Star Wars_ The Black Fleet Crisis 03_ Tyrant's Test - Michael P. Kube-McDowell [57]
“I need a copy of the current tactical briefing memorandum.”
“Of course. You can use the comm pad at my station—right over here—”
“I need you to retrieve it for me,” Luke said. “I’m here on a sensitive matter, and I can’t have my location revealed.”
“Got it,” said Manes. “No problem. We get the teebeam twice a day. I’ll bring the latest one up for you.”
“I need a copy I can take with me.” As he spoke, Luke reached out with the Force and gave the senior specialist a gentle nudge.
Manes stared blankly for just a moment. “What am I thinking,” he said. “You’ll want a copy you can take with you. I’ll get a datacard.”
“Thank you.”
Less than five minutes later, Li Stonn was climbing into his rented speeder, the datacard securely tucked away. But he did not immediately drive away. Sitting at the controls, Luke reached out into the listening post and found its two occupants excitedly discussing their surprise visitor.
The event had given both such inexplicable pleasure that he hated to take those memories away from them, but he had no choice. He had already blocked the machine records of his visit from being written to the logs. Compressing a nerve here, a blood vessel there, Luke brought on a moment of unconscious paralysis, and in that moment swept the memories from their minds.
Akanah had not yet returned to the skiff, nor had the service depot’s tow dolly come to claim it. Taking advantage of the privacy, Luke locked himself inside while he reviewed the information on the datacard.
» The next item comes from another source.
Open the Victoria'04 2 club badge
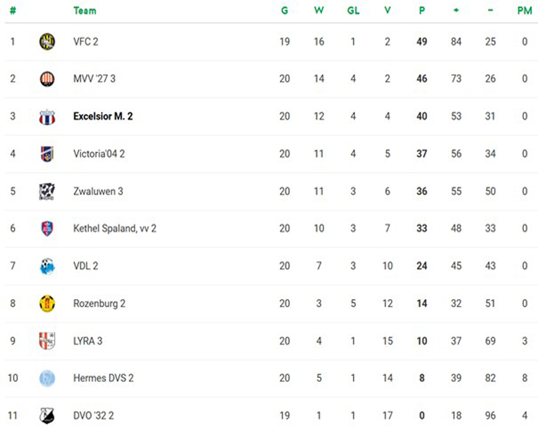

The situation in Koornacht Cluster had escalated to a high level of precariousness. New Republic forces had clashed with a Yevethan fleet at Doornik 319 while trying to enforce a blockade, and dozens of Fleet recon probes had been destroyed on deep penetration missions. Five battle groups of an expanded Fifth Fleet had actually moved into the cluster, and smaller units were actively searching for the former Imperial shipyards. So far the Yevetha had not responded to the intrusions, but it seemed inevitable that they would.
But the real source of concern for Luke was the first confirmation that J’t’p’tan—referred to by its catalog name, FAR202019S—had been involved in the fighting. The recon ship sent there had identified a Yevethan thrustship in orbit before being fried; though the probe had completed only thirty-four percent of its ground scan, the destruction of the H’kig commune, estimated at thirteen thousand strong, was listed as “probable.”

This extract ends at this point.